▶ _PROBLEM_: Render the records as a numbered list, from the first line through the line containing "Action: [27, 57]", inclusive, leaving out blank lines.

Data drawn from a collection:
Start

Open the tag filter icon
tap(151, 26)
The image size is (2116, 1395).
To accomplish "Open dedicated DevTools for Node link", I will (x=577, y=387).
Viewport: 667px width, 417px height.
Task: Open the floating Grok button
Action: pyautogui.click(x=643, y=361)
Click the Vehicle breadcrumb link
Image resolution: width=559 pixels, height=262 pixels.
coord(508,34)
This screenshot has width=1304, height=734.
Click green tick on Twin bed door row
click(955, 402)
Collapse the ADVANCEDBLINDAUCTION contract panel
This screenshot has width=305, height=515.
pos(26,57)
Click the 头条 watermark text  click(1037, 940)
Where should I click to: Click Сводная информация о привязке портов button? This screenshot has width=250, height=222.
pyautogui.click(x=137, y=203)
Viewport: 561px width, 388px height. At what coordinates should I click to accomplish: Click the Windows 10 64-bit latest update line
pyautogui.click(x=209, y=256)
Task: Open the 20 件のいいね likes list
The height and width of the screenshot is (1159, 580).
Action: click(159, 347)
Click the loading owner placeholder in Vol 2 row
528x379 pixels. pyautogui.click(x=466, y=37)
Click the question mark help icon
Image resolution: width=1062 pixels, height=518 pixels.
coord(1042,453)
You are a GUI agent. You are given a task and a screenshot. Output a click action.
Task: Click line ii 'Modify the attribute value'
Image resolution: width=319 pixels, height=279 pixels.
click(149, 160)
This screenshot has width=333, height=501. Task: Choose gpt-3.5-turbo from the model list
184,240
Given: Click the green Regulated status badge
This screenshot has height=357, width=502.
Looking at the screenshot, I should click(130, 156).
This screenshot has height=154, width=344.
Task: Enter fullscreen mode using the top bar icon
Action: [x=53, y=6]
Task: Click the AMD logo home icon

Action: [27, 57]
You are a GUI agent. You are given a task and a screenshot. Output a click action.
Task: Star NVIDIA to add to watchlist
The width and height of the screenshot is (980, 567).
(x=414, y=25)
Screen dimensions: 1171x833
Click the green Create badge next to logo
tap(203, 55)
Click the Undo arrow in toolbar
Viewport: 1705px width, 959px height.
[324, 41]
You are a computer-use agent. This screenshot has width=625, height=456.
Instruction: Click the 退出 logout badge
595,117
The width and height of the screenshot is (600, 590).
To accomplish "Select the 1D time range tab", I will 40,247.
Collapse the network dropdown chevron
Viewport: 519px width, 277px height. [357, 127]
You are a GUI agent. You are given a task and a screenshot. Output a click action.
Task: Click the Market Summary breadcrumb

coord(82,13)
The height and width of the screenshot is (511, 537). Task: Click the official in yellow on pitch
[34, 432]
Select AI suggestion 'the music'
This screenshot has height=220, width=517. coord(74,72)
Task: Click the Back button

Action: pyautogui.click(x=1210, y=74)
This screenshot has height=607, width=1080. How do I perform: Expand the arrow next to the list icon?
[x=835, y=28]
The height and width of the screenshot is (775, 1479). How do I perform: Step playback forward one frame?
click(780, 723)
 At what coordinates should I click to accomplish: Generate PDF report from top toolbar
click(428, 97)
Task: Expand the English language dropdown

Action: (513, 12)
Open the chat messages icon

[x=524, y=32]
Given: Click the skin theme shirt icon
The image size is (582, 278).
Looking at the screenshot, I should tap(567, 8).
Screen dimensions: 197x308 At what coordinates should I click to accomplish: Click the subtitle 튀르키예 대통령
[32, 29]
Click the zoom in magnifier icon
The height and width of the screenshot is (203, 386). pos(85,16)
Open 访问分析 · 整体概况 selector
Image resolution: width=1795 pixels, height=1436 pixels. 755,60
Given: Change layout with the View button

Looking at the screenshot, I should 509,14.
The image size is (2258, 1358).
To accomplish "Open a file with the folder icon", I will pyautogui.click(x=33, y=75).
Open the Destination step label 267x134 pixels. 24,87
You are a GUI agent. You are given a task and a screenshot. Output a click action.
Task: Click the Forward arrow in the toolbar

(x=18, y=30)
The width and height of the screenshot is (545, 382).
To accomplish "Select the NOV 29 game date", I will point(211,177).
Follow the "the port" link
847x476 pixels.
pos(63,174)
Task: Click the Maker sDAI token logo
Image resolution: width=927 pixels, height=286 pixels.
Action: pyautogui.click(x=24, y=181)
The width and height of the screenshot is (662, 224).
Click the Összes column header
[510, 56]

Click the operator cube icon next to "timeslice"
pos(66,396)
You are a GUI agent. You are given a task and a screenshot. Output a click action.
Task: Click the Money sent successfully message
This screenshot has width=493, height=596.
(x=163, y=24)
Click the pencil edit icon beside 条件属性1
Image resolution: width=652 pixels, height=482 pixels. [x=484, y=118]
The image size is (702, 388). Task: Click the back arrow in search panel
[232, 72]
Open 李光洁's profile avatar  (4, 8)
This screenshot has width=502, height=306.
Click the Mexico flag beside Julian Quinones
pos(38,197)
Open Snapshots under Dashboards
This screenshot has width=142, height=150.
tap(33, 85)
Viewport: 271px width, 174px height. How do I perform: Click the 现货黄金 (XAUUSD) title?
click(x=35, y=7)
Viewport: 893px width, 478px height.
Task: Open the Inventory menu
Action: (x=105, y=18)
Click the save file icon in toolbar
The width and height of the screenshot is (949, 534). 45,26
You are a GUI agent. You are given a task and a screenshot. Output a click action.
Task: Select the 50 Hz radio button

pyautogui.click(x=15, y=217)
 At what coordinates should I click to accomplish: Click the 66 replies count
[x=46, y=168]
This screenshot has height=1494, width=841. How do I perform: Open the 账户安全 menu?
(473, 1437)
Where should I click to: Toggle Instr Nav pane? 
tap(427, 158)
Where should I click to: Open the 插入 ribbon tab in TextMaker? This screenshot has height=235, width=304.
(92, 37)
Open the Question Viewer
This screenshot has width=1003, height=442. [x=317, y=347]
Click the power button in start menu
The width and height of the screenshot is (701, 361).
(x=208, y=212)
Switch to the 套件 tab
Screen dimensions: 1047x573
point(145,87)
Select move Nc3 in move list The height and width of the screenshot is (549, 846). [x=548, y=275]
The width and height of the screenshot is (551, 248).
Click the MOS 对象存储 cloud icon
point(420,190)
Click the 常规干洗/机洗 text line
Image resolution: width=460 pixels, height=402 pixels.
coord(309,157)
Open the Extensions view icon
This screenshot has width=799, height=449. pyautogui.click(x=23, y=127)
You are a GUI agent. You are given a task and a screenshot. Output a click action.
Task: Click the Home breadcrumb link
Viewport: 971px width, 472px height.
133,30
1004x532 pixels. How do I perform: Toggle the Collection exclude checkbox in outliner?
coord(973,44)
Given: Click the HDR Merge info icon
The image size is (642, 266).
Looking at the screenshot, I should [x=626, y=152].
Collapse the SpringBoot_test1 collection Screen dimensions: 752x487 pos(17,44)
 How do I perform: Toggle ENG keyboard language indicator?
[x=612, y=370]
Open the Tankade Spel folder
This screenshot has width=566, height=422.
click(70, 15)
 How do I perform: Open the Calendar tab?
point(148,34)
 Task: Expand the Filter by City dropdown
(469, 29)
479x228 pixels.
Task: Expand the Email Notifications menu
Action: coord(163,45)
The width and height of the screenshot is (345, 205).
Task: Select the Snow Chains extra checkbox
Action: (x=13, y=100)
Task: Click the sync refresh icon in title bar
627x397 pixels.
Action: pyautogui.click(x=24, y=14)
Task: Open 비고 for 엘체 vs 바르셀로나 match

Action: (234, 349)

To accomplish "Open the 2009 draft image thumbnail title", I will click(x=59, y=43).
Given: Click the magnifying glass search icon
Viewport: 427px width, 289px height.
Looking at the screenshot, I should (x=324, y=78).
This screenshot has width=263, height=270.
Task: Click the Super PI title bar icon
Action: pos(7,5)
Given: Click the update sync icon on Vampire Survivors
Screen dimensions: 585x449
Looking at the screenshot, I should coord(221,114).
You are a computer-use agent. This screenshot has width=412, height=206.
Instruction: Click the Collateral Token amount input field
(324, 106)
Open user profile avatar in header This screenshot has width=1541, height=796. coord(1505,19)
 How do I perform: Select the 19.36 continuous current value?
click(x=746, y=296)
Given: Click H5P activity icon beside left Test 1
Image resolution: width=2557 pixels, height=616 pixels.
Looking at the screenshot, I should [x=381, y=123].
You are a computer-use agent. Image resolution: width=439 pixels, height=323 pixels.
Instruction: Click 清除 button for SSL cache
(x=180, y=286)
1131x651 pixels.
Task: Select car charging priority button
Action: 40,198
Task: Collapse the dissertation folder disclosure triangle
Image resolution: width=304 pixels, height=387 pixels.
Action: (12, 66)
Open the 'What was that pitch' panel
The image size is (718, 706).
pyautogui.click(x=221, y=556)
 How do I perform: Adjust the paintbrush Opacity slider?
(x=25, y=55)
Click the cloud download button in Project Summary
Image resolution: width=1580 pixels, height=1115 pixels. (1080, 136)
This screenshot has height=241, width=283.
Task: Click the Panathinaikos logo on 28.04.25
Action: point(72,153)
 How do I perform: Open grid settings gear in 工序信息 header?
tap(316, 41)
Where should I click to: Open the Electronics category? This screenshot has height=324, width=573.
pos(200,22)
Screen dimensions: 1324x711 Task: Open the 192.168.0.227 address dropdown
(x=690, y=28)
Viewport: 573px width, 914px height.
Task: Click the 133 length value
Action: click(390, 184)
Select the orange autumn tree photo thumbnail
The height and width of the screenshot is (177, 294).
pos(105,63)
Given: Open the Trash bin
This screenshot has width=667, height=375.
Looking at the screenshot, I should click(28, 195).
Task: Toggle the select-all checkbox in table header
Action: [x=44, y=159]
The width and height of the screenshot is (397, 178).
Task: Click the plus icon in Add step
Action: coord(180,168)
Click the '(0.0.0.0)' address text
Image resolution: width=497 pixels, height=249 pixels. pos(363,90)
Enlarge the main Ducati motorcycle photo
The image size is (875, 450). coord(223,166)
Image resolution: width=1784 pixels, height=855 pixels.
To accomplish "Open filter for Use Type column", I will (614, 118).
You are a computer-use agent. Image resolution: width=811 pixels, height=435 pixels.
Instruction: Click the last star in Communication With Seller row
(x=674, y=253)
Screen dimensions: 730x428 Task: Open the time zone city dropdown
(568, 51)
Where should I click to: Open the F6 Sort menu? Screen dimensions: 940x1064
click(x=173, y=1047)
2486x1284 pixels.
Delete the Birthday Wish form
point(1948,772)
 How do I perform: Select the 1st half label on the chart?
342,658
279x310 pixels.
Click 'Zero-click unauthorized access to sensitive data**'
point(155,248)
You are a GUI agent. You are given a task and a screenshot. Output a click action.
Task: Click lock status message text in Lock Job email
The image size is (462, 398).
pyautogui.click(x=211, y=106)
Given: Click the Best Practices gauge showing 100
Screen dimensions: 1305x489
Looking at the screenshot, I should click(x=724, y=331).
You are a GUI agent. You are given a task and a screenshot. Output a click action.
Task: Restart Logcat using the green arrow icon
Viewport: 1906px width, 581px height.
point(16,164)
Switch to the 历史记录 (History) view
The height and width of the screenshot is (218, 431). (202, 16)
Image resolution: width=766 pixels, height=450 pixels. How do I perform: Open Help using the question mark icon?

End

▶ _CORRECT OUTPUT_:
1. Open the tag filter icon
2. tap(151, 26)
3. The image size is (2116, 1395).
4. To accomplish "Open dedicated DevTools for Node link", I will (x=577, y=387).
5. Viewport: 667px width, 417px height.
6. Task: Open the floating Grok button
7. Action: pyautogui.click(x=643, y=361)
8. Click the Vehicle breadcrumb link
9. Image resolution: width=559 pixels, height=262 pixels.
10. coord(508,34)
11. This screenshot has width=1304, height=734.
12. Click green tick on Twin bed door row
13. click(955, 402)
14. Collapse the ADVANCEDBLINDAUCTION contract panel
15. This screenshot has width=305, height=515.
16. pos(26,57)
17. Click the 头条 watermark text  click(1037, 940)
18. Where should I click to: Click Сводная информация о привязке портов button? This screenshot has width=250, height=222.
19. pyautogui.click(x=137, y=203)
20. Viewport: 561px width, 388px height. At what coordinates should I click to accomplish: Click the Windows 10 64-bit latest update line
21. pyautogui.click(x=209, y=256)
22. Task: Open the 20 件のいいね likes list
23. The height and width of the screenshot is (1159, 580).
24. Action: click(159, 347)
25. Click the loading owner placeholder in Vol 2 row
26. 528x379 pixels. pyautogui.click(x=466, y=37)
27. Click the question mark help icon
28. Image resolution: width=1062 pixels, height=518 pixels.
29. coord(1042,453)
30. You are a GUI agent. You are given a task and a screenshot. Output a click action.
31. Task: Click line ii 'Modify the attribute value'
32. Image resolution: width=319 pixels, height=279 pixels.
33. click(149, 160)
34. This screenshot has width=333, height=501. Task: Choose gpt-3.5-turbo from the model list
35. 184,240
36. Given: Click the green Regulated status badge
37. This screenshot has height=357, width=502.
38. Looking at the screenshot, I should click(130, 156).
39. This screenshot has height=154, width=344.
40. Task: Enter fullscreen mode using the top bar icon
41. Action: [x=53, y=6]
42. Task: Click the AMD logo home icon
43. Action: [27, 57]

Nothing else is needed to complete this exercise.